__Supplied text__
= = = = =
Re: kgicon difficulties |-< (and new tarballs |->)

On Sun, 5 Jul 1998, KC5TJA wrote:

> > which is like the code in lib/libggi/default/linear-4/*, whereas VGA 4
> > bit mode is a weird thing called "ModeX" and needs code like the stuff
> > in kgi/lib/libggi/IBM/*.
> 
> Bitplane mode is not in any way "weird".  Bitplane techniques have been in
> use for far longer than packed pixel modes.  If anything, it's the packed
> pixel modes that are foreign to the VGA architecture.

	They aren't foreign to *VGA*, at least not anymore - all modern
SVGA cards do chunky pixels.  Both memory layout have advantages and
disadvantages.  Planar layouts lend themselves well to things like
hardware scissors, alpha channels, multiple independent overlapping
playfields, and in general any situation where each pixel contains more
information than just its color.  This lets you modify only the info you
want, without having to touch the other stuff.  However, one of the main
drawbacks of planar layouts is that they are considerably slower when it
comes to rapid software pixel-setting of the whole framebuffer.

	Doom is the classic example - the chunky pixel layout of
320x200x8bpp VGA allowed for setting more than one pixel (four w/32-bit
longwords?) with each write to the framebuffer.  That is why Doom was so
fast on those old 386s with dumb linear framebuffers over a slow 16-bit
ISA bus, while similar 3d engines on the Amiga with its DMA and blitting
capabilities took a lot more work to get decent speed out of.  AFAIK, all
that high-end SGI video hardware uses bitplanes, but they do OpenGL in
hardware which lets them optimize their rendering algorithms or the memory
layout.  This is possible to do in software too of course, otherwise those
Amiga Doom-like engines would not have been possible at all.  But it make
things quite a bit harder.
= = = = =
__Exercise details__
Write the next part of the mailing-list post about planar versus chunky pixel layouts, starting after its final sentence. The listing that comes next is separate material and has nothing to do with the mailing-list post.

__Source excerpt__
= = = = =
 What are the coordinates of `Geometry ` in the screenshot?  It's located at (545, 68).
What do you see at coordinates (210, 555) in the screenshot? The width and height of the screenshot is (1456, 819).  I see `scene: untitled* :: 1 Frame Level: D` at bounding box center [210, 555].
= = = = =
__Task result__
	The basic issue is that on most memory architectures, memory is
mapped linearly regardless of how the video hardware sees it.  The DAC may
have no speed problem with linear vs. chunky layout - it has to read all
the data from the framebuffer each frame anyway.  However, the programs
running on the CPU do _not_ need to completely rewrite the framebuffer
every frame, and so the issue of accessing only the data you need to
modify in the form requiring the fewest write operations becomes the
sticky point.  Ideally, your MMU would be able to let you map the
framebuffer however was most convenient for the algorithm at hand - planar
everything, chunky RGB and planar alpha, planar-chunky RGB (plane1 =
R8R8R8, plane2 = G8G8G8, etc), etc.  This MMU would probably be quite
expensive, however |->.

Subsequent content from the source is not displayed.